Because you could articulate our thoughts so well,we thank you for doing the rest for our Saurav.Because we are not on cricketnext as a columnist,we fall short of expressing in totality to our dear Saurav.Because we are not so experienced as you are,you take the driver's seat.Because,other than not having six pack abs at Lords' then,our Saurav seemed not to feel ashamed this time on his final day at Nagpur at opening his shirt and exposing an exercise - starved tummy to all his fans.Because,finally a 'Dada' will always be seen as a 'Dada' and a 'Maharaja' will remain a 'Maharaja' despite stepping down the thrown. Our Salute to the one and only Saurav Ganguly....... ( my comments to Sanjay Jha at cricketnext on the blog Goodbye Ganguly,dt 16th Nov'08).
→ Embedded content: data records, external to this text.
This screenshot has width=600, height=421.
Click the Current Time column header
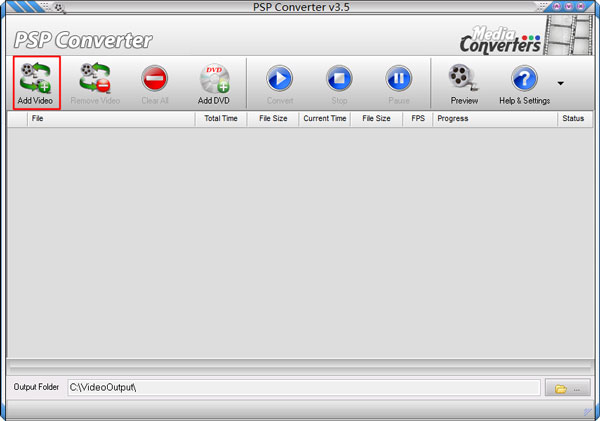(324, 118)
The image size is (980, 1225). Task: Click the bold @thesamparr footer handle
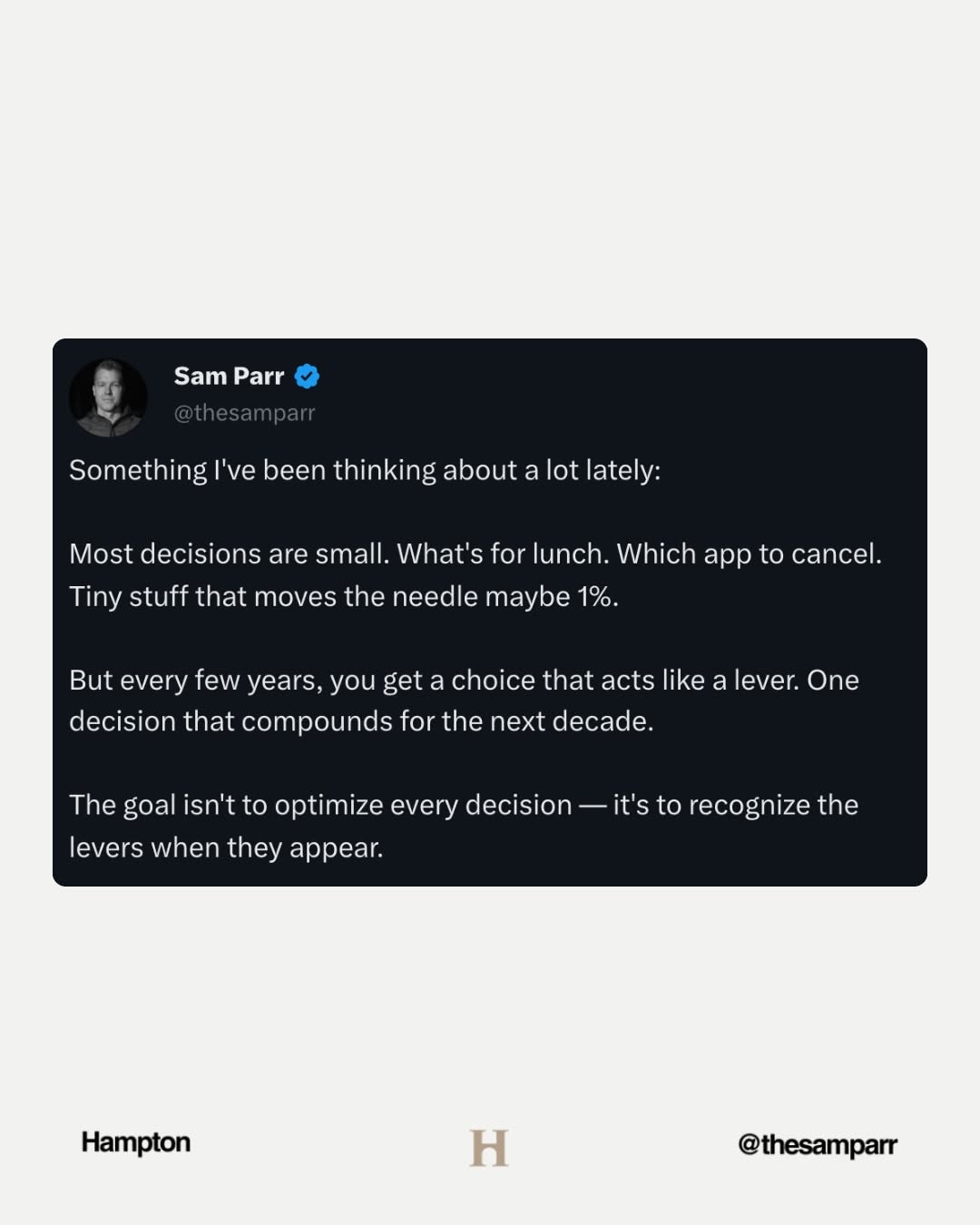(x=817, y=1144)
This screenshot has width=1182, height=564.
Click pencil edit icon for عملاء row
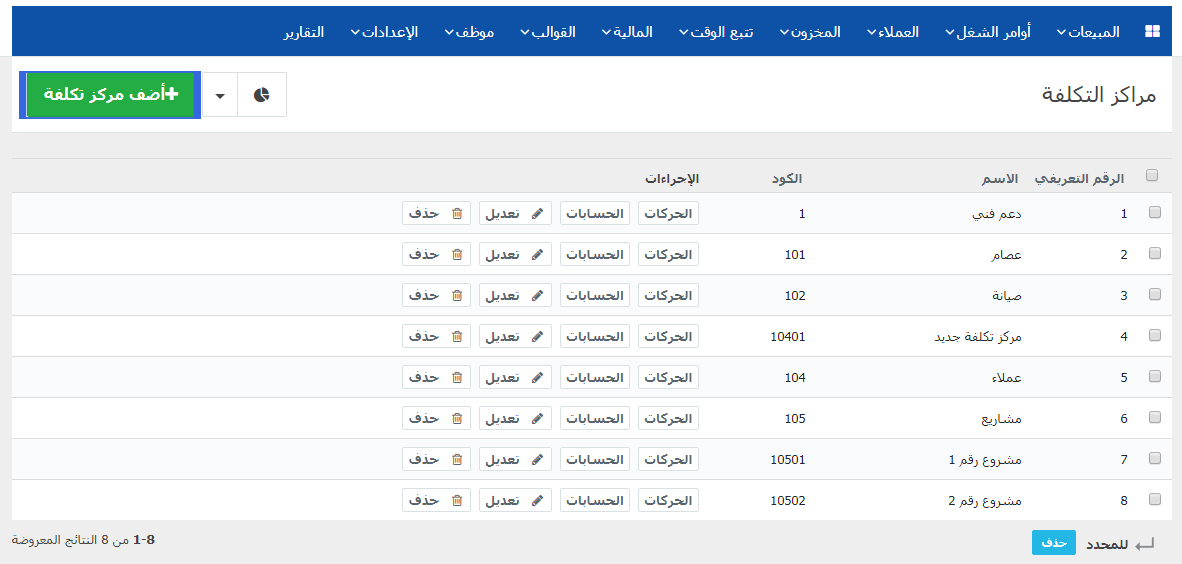click(537, 377)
We see the Maharaja in a new role now. He is Saurav Gugli instead of Ganguly,now as a columnist with some leading newspapers.Going through his today's column in Mid day Sports Mumbai, makes me see the other side of Dada who has a wavering heart, a Dada with a difference.....

Sunday, November 30, 2008

Why have I started feeling scared of words,specially when it comes to put them in black n white? On a piece of paper or on the screen of a laptop/computer like I am doing just now?Why this brain starts sending signals.........tomorrow....? Hahaha I never thought I am a writer,but ofcourse I wanna be one. I feel if I start thinking and then writing it signals.....SSSSSSSSSTOP,that is one of the reasons of not writing a WORD on the blog since almost a year ! I told myself,its easier to write than to speak words. Atleast when you are writing you can make corrections and edit ,its less dangerous....believe me.

I am trying to fall into a pattern of writing just to ensure that I don't totally give up on writing. You know I can easily give up or keep procrastinating writing,but the flow of thoughts continously keeps me awake and desirous of writing them on. See,the moment I begin to think and write I slow down,and when I am just playing with key pads ,they are like the notes of a Piano,sounding melodious and sweet.I have no idea where to start and where to end,its a journey that I am keen to undertake ,unfortunately where do I wish to go? Whats my destination? I have a strong hope in my heart with confidence that some day while trying my hand ( please read fingers) I will come to know my destination,i e what do I want to write about? How I want to? Here again,this HOW TO cannot be checked,I mean controlled? Once you start controlling How to write,it sure is going to kill the originality,no?